◆ Problem to work on ◆
Quote the items below verbatim, starting with the line that contains "You are a computer-use agent. 751x660 pixels." and going on through the line that contains "point(87,12)", both included.

------------------------------------------------------------

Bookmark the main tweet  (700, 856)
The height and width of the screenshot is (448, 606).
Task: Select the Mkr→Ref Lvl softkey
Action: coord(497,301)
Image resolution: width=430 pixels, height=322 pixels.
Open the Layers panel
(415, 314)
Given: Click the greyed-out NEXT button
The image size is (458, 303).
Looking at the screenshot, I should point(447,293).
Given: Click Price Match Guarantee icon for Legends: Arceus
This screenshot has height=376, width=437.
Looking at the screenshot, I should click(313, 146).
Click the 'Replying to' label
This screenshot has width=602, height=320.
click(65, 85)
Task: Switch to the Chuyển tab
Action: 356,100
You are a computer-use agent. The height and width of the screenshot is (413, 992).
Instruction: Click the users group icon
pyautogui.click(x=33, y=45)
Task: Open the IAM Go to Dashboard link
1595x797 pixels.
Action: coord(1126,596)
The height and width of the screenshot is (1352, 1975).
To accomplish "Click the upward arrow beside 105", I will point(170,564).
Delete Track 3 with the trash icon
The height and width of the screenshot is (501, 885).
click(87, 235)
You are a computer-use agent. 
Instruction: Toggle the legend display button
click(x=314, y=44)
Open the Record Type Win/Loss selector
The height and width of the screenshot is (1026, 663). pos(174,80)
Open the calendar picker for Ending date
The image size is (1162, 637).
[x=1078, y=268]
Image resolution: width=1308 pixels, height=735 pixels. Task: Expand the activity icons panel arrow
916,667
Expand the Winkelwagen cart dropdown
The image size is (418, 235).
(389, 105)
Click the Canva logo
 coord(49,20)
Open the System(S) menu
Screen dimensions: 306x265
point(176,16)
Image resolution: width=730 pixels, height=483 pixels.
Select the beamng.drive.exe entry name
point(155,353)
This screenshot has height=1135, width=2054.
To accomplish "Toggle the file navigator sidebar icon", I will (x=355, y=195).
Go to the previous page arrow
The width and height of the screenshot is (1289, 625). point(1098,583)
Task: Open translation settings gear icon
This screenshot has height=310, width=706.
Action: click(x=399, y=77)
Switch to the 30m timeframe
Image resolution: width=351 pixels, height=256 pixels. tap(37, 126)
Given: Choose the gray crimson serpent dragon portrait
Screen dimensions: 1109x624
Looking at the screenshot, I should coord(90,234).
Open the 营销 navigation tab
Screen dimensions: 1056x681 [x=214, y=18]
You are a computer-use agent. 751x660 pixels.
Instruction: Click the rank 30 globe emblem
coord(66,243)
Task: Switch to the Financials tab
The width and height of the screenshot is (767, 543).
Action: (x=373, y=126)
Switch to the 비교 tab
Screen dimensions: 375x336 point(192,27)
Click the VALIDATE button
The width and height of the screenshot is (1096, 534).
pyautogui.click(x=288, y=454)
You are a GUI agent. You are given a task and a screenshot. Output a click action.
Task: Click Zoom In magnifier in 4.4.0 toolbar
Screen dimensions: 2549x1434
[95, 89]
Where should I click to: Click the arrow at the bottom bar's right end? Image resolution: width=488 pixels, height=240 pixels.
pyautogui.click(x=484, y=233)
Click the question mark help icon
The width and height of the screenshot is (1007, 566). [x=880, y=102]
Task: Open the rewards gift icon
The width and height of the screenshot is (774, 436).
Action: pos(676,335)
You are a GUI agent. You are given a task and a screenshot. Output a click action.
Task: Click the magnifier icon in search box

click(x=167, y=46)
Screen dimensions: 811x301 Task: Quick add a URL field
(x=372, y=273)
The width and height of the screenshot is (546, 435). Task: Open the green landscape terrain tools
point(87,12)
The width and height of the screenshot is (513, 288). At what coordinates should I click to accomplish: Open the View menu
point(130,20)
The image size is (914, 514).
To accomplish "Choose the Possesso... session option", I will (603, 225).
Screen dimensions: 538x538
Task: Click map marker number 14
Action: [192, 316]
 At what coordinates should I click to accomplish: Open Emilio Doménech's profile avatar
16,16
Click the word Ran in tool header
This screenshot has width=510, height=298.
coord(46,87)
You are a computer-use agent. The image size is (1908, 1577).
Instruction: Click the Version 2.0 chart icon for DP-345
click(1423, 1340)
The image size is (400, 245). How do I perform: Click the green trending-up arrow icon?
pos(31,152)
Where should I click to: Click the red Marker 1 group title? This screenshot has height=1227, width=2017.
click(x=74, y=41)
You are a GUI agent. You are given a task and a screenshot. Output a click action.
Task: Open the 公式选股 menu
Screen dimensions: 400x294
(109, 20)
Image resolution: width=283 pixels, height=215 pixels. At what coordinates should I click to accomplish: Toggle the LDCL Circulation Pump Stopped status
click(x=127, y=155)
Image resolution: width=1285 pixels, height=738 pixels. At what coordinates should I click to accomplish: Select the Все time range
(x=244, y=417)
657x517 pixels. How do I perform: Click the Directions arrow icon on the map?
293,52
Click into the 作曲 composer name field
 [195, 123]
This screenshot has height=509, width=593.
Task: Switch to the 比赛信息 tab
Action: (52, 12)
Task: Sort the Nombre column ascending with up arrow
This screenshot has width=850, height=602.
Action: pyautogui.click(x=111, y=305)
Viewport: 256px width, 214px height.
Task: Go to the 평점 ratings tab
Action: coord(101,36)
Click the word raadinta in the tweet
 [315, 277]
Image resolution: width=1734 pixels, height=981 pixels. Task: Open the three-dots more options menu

------------------------------------------------------------

◆ Result of this task ◆
You are a computer-use agent. 751x660 pixels.
Instruction: Click the rank 30 globe emblem
coord(66,243)
Task: Switch to the Financials tab
The width and height of the screenshot is (767, 543).
Action: (x=373, y=126)
Switch to the 비교 tab
Screen dimensions: 375x336 point(192,27)
Click the VALIDATE button
The width and height of the screenshot is (1096, 534).
pyautogui.click(x=288, y=454)
You are a GUI agent. You are given a task and a screenshot. Output a click action.
Task: Click Zoom In magnifier in 4.4.0 toolbar
Screen dimensions: 2549x1434
[95, 89]
Where should I click to: Click the arrow at the bottom bar's right end? Image resolution: width=488 pixels, height=240 pixels.
pyautogui.click(x=484, y=233)
Click the question mark help icon
The width and height of the screenshot is (1007, 566). [x=880, y=102]
Task: Open the rewards gift icon
The width and height of the screenshot is (774, 436).
Action: pos(676,335)
You are a GUI agent. You are given a task and a screenshot. Output a click action.
Task: Click the magnifier icon in search box

click(x=167, y=46)
Screen dimensions: 811x301 Task: Quick add a URL field
(x=372, y=273)
The width and height of the screenshot is (546, 435). Task: Open the green landscape terrain tools
point(87,12)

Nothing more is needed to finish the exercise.